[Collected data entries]
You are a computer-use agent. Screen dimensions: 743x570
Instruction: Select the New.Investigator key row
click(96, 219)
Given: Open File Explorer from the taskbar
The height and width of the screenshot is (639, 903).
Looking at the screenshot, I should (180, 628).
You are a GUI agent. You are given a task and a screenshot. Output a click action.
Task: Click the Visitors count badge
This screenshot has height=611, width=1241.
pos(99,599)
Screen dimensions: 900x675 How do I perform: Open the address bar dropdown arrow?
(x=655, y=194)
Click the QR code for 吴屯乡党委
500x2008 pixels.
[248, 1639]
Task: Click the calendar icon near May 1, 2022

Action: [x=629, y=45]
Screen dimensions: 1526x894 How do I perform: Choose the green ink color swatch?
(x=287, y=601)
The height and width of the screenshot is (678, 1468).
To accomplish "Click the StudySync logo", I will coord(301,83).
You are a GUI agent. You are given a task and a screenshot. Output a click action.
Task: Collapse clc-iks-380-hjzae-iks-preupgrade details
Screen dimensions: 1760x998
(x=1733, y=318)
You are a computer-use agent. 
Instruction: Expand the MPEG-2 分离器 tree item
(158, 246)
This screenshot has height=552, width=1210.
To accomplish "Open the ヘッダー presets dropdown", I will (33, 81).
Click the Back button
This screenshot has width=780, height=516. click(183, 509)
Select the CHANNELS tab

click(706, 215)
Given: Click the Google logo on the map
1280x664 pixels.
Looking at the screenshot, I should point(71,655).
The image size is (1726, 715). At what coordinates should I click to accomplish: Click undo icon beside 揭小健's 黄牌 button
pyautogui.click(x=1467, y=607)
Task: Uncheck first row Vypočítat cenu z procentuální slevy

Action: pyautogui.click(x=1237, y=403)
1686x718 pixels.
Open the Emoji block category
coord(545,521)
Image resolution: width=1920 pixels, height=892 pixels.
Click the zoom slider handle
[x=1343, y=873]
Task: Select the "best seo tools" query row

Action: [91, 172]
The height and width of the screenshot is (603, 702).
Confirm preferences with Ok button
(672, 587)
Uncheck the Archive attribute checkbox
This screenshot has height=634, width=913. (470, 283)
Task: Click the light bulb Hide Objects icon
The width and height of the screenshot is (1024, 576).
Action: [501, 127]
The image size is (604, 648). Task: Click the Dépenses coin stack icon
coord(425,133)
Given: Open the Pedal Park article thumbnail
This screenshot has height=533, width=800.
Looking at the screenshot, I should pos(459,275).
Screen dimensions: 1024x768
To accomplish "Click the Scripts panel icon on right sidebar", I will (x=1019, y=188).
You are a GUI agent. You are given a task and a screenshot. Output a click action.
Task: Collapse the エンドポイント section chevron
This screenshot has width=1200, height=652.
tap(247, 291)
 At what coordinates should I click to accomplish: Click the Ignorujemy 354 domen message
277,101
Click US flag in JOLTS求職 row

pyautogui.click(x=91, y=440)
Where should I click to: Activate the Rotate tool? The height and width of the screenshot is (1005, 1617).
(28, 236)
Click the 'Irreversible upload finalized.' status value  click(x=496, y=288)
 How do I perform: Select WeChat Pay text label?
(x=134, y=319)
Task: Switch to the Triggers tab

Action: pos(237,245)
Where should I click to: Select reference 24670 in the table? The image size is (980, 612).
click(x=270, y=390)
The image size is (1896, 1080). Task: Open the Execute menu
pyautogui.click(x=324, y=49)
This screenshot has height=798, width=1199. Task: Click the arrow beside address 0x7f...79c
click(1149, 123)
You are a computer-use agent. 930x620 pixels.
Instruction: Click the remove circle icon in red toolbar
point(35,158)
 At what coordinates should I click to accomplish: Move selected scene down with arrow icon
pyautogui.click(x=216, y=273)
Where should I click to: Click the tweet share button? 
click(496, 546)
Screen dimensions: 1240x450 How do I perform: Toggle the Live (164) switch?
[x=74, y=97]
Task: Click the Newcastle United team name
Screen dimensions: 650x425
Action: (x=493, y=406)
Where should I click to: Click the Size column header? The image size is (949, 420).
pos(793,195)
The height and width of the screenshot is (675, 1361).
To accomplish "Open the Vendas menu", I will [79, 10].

| WHAT THIS TASK INVOLVES |
Each line above that contains the string "Collapse" should be identified and copied.

| RESULT |
Task: Collapse clc-iks-380-hjzae-iks-preupgrade details
Task: Collapse the エンドポイント section chevron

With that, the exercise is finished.